Swap "The width and height of the screenshot is" for "The screenshot's width and height are" everywhere in the data below, and reproduce every other line unchanged.

[Word and element location records]
──────────

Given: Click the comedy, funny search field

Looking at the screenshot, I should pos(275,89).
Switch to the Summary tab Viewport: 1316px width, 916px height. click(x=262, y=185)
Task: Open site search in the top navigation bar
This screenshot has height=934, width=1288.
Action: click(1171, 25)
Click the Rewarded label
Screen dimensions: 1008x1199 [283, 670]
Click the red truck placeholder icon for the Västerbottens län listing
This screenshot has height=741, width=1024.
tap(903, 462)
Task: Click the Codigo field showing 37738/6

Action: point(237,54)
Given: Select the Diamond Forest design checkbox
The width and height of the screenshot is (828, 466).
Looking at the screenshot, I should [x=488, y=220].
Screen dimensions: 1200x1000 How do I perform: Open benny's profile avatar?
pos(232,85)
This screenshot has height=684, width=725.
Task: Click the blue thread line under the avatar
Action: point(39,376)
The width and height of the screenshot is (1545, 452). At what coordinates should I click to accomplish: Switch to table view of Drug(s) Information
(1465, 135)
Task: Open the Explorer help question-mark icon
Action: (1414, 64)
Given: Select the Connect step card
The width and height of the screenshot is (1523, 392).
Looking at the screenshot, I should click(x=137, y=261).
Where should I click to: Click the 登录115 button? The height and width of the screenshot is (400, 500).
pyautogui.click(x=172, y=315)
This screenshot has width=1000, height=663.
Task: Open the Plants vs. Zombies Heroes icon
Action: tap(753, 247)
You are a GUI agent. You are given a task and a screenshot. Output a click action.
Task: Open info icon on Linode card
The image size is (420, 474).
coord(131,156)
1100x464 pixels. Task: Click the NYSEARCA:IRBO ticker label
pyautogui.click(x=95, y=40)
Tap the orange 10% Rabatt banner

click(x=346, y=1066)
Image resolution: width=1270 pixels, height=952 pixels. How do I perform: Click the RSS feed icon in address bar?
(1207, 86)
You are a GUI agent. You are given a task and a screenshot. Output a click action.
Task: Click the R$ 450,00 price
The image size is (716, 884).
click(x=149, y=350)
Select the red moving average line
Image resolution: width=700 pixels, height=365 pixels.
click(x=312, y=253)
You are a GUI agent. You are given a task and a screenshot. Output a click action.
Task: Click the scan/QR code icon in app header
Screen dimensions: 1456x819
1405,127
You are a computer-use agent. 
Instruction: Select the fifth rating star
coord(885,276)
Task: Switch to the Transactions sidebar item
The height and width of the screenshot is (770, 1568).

──────────

▶ _Problem solution_:
Given: Click the comedy, funny search field

Looking at the screenshot, I should pos(275,89).
Switch to the Summary tab Viewport: 1316px width, 916px height. click(x=262, y=185)
Task: Open site search in the top navigation bar
This screenshot has height=934, width=1288.
Action: click(1171, 25)
Click the Rewarded label
Screen dimensions: 1008x1199 [283, 670]
Click the red truck placeholder icon for the Västerbottens län listing
This screenshot has height=741, width=1024.
tap(903, 462)
Task: Click the Codigo field showing 37738/6

Action: point(237,54)
Given: Select the Diamond Forest design checkbox
The screenshot's width and height are (828, 466).
Looking at the screenshot, I should [x=488, y=220].
Screen dimensions: 1200x1000 How do I perform: Open benny's profile avatar?
pos(232,85)
This screenshot has height=684, width=725.
Task: Click the blue thread line under the avatar
Action: point(39,376)
The screenshot's width and height are (1545, 452). At what coordinates should I click to accomplish: Switch to table view of Drug(s) Information
(1465, 135)
Task: Open the Explorer help question-mark icon
Action: (1414, 64)
Given: Select the Connect step card
The screenshot's width and height are (1523, 392).
Looking at the screenshot, I should click(x=137, y=261).
Where should I click to: Click the 登录115 button? The height and width of the screenshot is (400, 500).
pyautogui.click(x=172, y=315)
This screenshot has width=1000, height=663.
Task: Open the Plants vs. Zombies Heroes icon
Action: tap(753, 247)
You are a GUI agent. You are given a task and a screenshot. Output a click action.
Task: Open info icon on Linode card
The image size is (420, 474).
coord(131,156)
1100x464 pixels. Task: Click the NYSEARCA:IRBO ticker label
pyautogui.click(x=95, y=40)
Tap the orange 10% Rabatt banner

click(x=346, y=1066)
Image resolution: width=1270 pixels, height=952 pixels. How do I perform: Click the RSS feed icon in address bar?
(1207, 86)
You are a GUI agent. You are given a task and a screenshot. Output a click action.
Task: Click the R$ 450,00 price
The image size is (716, 884).
click(x=149, y=350)
Select the red moving average line
Image resolution: width=700 pixels, height=365 pixels.
click(x=312, y=253)
You are a GUI agent. You are given a task and a screenshot. Output a click action.
Task: Click the scan/QR code icon in app header
Screen dimensions: 1456x819
1405,127
You are a computer-use agent. 
Instruction: Select the fifth rating star
coord(885,276)
Task: Switch to the Transactions sidebar item
The height and width of the screenshot is (770, 1568).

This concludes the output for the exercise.